Rick is really hard to like. He’s almost 20. I’m assuming this means he’s 19. But he reads like a fourteen-year-old. He gets nose bleeds at any sign of heightened arousal which is supposed to be quirky but comes off more as juvenile and gimmicky than something serious. And I’m supposed to feel for him being weird or awkward but he mostly just seems clueless, naive and whiny instead. He joined a combat sport to meet his crush as if he’d just walk in be at the top of his game and immediately be granted the chance to meet a celebrity and…. that’s the problem right there. And what exactly. Date him, marry him, just do things naked with him, what? There’s no clear reason or end goal as to why he joins other than to meet him. But there are a million ways to meet a celebrity without endangering your life so what else?
His reaction to the contract was over-dramatised. Too much woe is me and I’m like yo, you joined a multi-billion dollar fighting entertainment club. He couldn’t have honestly thought it be easy. That’s like joining the army and thinking you’re going to walk right in and be a commander. No mate, you’re a private and could be one forever if you don’t have what it takes to rise the ranks. Those are earned skills.
Also everyone is gay. Everyone. And here’s this scared, whiny almost-adult who gets nose bleeds whenever he’s aroused and he’s a virgin. Saving himself for marriage. Who knows how many guys his crush has been with. Rick’s concerned his mom will think he’s a slut but cares no which way his crush is one. Hell everyone in this fight club is a sleeping around and Rick is the only one continuously turning down advances. It’s supposed to be endearing but it comes off as sad instead. Which is a shame because, as he says, there isn’t anything wrong with it. Considering the sexually free world the author has built around him this virgin trait seems gimmicky just like the nosebleed stuff.

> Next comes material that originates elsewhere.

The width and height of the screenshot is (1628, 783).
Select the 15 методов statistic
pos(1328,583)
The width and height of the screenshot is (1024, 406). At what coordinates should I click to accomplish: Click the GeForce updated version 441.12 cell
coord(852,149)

If that isn’t enough the book is incomplete. Rick should’ve made it all the way to his first fight, possibly lost, and then had to deal with the complexities of what he’s gotten himself into with the debt and so on and so forth and then pick that up in the next book. Instead, it reads like it’s leading up to orientation, or a first fight, or some sort of revelation and doesn’t get there. It’s a cliffhanger leaving this instalment in the serious with unresolved issues.
It was a tad too slow for a first part especially since it’s short. I still have no idea what he plans to do when he meets his crush which means I don’t know why he joined. When asked why he joined his response was he has a crush on Sultan and his bunk-mate legit says he’s a good kisser. Eye-roll. That alone killed the virginal angle cause clearly Sultan is out there getting his and not hung up on purity at all so it’s not necessary for Rick to care about that. Still his bunk-mate made the most insightful comment out of the entire story. Everyone joins to get something out of it, what is Rick’s reason and if he didn’t know his real motives why didn’t we delve into that in this book. That would’ve been a clear point to reach for part one. The journey to discovering the real reason he’s there.

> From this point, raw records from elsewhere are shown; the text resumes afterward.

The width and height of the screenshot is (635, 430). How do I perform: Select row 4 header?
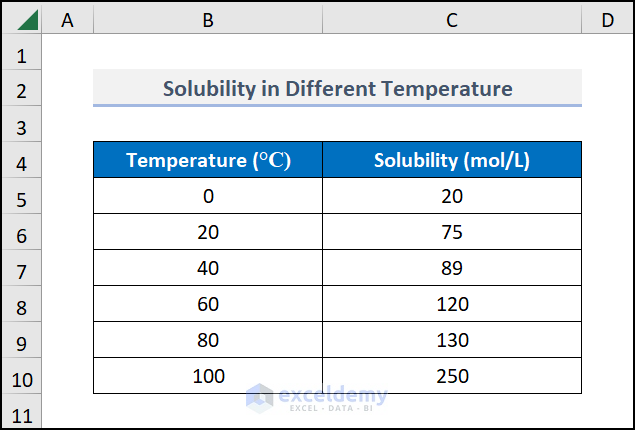click(x=22, y=162)
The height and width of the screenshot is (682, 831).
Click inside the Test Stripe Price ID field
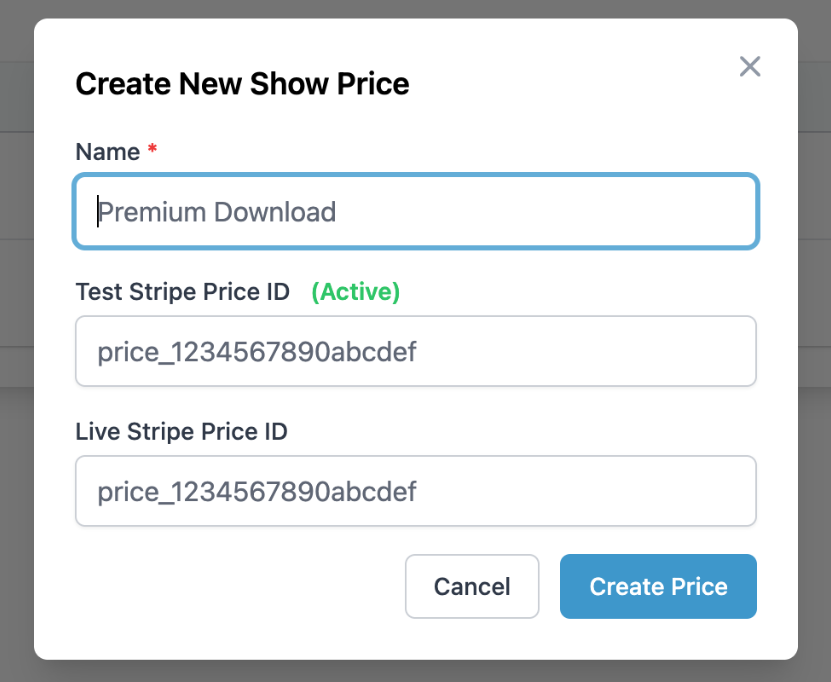pos(415,351)
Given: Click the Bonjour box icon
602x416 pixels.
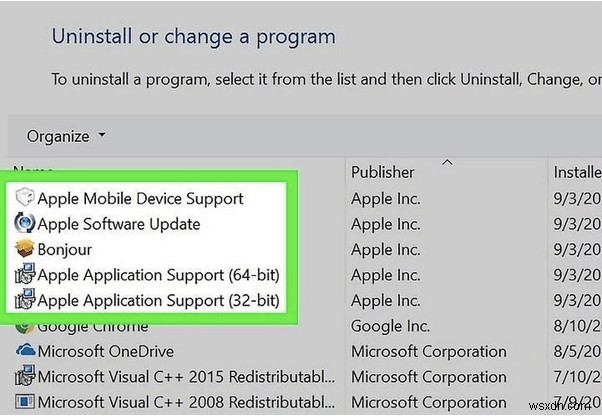Looking at the screenshot, I should [x=25, y=249].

Also it seems designed for an adult audience but the main character reads like he has only just hit puberty and isn’t on the verge of adulthood. Like his teen years haven’t happened yet but, as he says, he’s almost 20 so this makes no sense. Even his siblings behave like they are all still teens but they are older than him if I remember right. That and he’s a rabbit and we all know the jokes about rabbits so what gives?
I felt going in, and still do feel that there’s so much that could be amazing about the story. But it didn’t take advantage of everything. Without a clearly defined plotline and a main character that comes off more helpless and annoying than learning and growing from the big mess he got himself into, it reads like an incomplete tale that needs to be longer or more focused so that more can feature in this book. As it is, it kinda ambles along without a clear destination and takes the cliffhanger route leaving an unfinished feeling instead of a wanting to read more feeling.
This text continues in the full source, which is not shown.